§ Extract
──────

The heat and pressure of the melting reactors, caused a reaction between the nuclear fuel metal cladding and the remaining water producing explosive hydrogen gas. As workers struggled to cool and shut down the reactors, several hydrogen-air chemical explosions occurred. Concerns about the repeated small explosions, the atmospheric venting of radioactive gasses, and the possibility of larger explosions led to a -radius evacuation around the plant. During the early days of the accident workers were temporarily evacuated at various times for radiation safety reasons. At the same time, sea water that had been exposed to the melting rods was returned to the sea heated and radioactive in large volumes for several months until recirculating units could be put in place to repeatedly cool and re-use a limited quantity of water for cooling. The earthquake damage and flooding in the wake of the tsunami hindered external assistance. Electrical power was slowly restored for some of the reactors, allowing for automated cooling.

Japanese officials initially assessed the accident as Level 4 on the International Nuclear Event Scale (INES) despite the views of other international agencies that it should be higher. The level was later raised to 5 and eventually to 7, the maximum scale value. The Japanese government and TEPCO have been criticized in the foreign press for poor communication with the public and improvised cleanup efforts. On 20 March, the Chief Cabinet Secretary Yukio Edano announced that the plant would be decommissioned once the crisis was over.

The Japanese government estimates the total amount of radioactivity released into the atmosphere was approximately one-tenth as much as was released during the Chernobyl disaster. Significant amounts of radioactive material have also been released into ground and ocean waters. Measurements taken by the Japanese government 30–50 km from the plant showed caesium-137 levels high enough to cause concern, leading the government to ban the sale of food grown in the area. Tokyo officials temporarily recommended that tap water should not be used to prepare food for infants. In May 2012, TEPCO reported that at least 900 PBq had been released "into the atmosphere in March last year [2011] alone" although it has been said staff may have been told to lie, and give false readings to try and cover up true levels of radiation.

On 16 December 2011, Japanese authorities declared the plant to be stable, although it would take decades to decontaminate the surrounding areas and to decommission the plant altogether. On 5 July 2012, the parliament appointed The Fukushima Nuclear Accident Independent Investigation Commission (NAIIC) submitted its inquiry report to the Japanese parliament, while the government appointed Investigation Committee on the Accident at the Fukushima Nuclear Power Stations of Tokyo Electric Power Company submitted its final report to the Japanese government on 23 July 2012. Tepco admitted for the first time on 12 October 2012 that it had failed to take stronger measures to prevent disasters for fear of inviting lawsuits or protests against its nuclear plants.

──────

Records from a collection
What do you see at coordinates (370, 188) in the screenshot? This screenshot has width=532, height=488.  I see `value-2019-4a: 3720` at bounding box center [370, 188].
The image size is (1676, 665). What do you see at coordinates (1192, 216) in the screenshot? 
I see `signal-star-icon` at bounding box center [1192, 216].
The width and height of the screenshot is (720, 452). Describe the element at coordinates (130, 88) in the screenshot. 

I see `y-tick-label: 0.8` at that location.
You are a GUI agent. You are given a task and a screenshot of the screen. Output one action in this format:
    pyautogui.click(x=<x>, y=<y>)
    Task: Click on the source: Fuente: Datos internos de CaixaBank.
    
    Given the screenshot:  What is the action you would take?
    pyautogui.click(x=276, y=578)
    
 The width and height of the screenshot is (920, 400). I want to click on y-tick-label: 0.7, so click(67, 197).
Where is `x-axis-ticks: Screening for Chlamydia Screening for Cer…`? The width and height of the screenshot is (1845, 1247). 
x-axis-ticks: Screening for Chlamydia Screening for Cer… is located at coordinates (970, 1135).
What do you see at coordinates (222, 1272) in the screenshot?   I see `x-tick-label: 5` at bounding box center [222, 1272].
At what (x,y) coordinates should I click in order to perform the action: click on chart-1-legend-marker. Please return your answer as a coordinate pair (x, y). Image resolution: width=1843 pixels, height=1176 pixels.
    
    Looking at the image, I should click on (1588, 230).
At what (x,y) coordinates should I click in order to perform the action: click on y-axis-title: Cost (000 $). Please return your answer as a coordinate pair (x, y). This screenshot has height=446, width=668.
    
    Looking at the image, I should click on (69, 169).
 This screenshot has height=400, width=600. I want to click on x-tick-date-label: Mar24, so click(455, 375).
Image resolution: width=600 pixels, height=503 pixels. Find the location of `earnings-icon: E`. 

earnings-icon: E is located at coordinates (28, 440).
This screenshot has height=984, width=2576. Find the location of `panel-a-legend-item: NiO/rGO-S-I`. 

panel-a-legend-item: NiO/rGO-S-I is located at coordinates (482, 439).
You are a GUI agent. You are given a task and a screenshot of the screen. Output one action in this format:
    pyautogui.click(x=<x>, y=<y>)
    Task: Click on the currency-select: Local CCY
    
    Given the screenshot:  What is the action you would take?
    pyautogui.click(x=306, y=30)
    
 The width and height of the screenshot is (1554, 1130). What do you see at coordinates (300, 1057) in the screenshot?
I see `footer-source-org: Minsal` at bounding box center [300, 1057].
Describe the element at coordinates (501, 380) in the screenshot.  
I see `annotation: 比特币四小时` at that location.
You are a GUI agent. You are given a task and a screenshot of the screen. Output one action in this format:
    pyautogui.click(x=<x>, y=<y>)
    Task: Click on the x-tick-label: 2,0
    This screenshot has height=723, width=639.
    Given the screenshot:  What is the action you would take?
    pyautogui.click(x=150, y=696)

──────

§ Activity
Reproduce the passage of the Fukushima accident text from "The Japanese government estimates" to "levels of radiation.", word for word. You can set the listing aside; nothing in it is needed here.

§ Exercise result
The Japanese government estimates the total amount of radioactivity released into the atmosphere was approximately one-tenth as much as was released during the Chernobyl disaster. Significant amounts of radioactive material have also been released into ground and ocean waters. Measurements taken by the Japanese government 30–50 km from the plant showed caesium-137 levels high enough to cause concern, leading the government to ban the sale of food grown in the area. Tokyo officials temporarily recommended that tap water should not be used to prepare food for infants. In May 2012, TEPCO reported that at least 900 PBq had been released "into the atmosphere in March last year [2011] alone" although it has been said staff may have been told to lie, and give false readings to try and cover up true levels of radiation.